§ Stated task
Please shift the coordinates by 65: rewrite every item from the line containing "https://www.facebook.com/usarb.balti (531, 830)" down to the line containing "Text Messaging (795, 1164)", both ends included. Keep each item's text and add 65 to both numbers of every coordinate pair.

§ Dataset
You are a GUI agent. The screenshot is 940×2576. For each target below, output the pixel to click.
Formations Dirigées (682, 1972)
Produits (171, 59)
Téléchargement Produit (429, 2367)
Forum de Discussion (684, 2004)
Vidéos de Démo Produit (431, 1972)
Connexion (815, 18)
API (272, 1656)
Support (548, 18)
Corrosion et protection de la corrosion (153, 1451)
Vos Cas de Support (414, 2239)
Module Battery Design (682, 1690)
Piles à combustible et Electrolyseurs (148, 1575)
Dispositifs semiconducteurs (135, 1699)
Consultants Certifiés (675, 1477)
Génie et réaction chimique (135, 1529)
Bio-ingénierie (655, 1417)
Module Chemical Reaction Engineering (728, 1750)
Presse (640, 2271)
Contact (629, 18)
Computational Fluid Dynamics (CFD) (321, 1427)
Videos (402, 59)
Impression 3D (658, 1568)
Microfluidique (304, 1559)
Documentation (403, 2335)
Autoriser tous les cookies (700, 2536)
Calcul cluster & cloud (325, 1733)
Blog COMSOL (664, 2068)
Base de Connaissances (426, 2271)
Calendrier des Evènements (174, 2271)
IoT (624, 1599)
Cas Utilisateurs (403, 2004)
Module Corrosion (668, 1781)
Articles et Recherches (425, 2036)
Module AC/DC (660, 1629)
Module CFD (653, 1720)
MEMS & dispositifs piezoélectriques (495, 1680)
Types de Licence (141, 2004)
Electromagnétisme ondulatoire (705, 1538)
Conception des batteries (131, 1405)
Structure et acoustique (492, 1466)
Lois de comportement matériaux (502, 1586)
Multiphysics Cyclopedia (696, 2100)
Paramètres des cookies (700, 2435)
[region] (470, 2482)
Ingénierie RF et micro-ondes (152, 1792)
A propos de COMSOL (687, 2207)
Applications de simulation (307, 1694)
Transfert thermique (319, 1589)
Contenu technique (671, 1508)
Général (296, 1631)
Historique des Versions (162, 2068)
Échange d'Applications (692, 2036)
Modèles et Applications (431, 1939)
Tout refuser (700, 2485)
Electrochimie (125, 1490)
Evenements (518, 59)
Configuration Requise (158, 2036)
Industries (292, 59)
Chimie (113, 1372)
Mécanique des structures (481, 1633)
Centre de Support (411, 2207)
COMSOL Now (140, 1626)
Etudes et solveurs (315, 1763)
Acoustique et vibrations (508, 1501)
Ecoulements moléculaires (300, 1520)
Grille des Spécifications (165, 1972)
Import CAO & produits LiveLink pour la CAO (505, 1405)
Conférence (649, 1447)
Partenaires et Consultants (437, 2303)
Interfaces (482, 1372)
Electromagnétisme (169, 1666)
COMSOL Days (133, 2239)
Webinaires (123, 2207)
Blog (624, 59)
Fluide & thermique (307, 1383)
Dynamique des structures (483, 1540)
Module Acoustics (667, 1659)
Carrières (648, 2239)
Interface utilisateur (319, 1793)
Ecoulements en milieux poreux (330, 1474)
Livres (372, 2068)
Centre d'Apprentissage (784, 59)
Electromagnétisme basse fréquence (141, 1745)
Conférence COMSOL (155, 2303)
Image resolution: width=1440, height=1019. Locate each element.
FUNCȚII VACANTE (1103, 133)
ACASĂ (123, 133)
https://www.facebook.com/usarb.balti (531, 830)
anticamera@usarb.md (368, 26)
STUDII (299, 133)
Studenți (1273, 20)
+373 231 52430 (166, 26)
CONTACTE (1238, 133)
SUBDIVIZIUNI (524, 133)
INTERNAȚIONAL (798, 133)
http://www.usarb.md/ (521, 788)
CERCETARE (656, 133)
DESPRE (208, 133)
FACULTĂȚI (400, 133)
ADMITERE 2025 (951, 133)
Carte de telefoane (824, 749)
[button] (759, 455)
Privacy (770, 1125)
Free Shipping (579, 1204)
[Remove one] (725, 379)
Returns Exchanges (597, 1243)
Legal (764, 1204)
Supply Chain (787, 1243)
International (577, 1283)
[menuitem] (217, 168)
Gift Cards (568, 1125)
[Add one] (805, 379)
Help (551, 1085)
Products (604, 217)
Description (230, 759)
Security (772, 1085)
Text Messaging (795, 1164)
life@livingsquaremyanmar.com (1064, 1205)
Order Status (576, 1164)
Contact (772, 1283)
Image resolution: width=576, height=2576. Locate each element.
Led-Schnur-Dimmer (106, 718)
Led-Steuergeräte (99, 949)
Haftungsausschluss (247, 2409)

§ Output of the task
https://www.facebook.com/usarb.balti (596, 895)
anticamera@usarb.md (433, 91)
STUDII (364, 198)
Studenți (1338, 85)
+373 231 52430 (231, 91)
CONTACTE (1303, 198)
SUBDIVIZIUNI (589, 198)
INTERNAȚIONAL (863, 198)
http://www.usarb.md/ (586, 853)
CERCETARE (721, 198)
DESPRE (273, 198)
FACULTĂȚI (465, 198)
ADMITERE 2025 (1016, 198)
Carte de telefoane (889, 814)
[button] (824, 520)
Privacy (835, 1190)
Free Shipping (644, 1269)
[Remove one] (790, 444)
Returns Exchanges (662, 1308)
Legal (829, 1269)
Supply Chain (852, 1308)
International (642, 1348)
[menuitem] (282, 233)
Gift Cards (633, 1190)
[Add one] (870, 444)
Help (616, 1150)
Products (669, 282)
Description (295, 824)
Security (837, 1150)
Text Messaging (860, 1229)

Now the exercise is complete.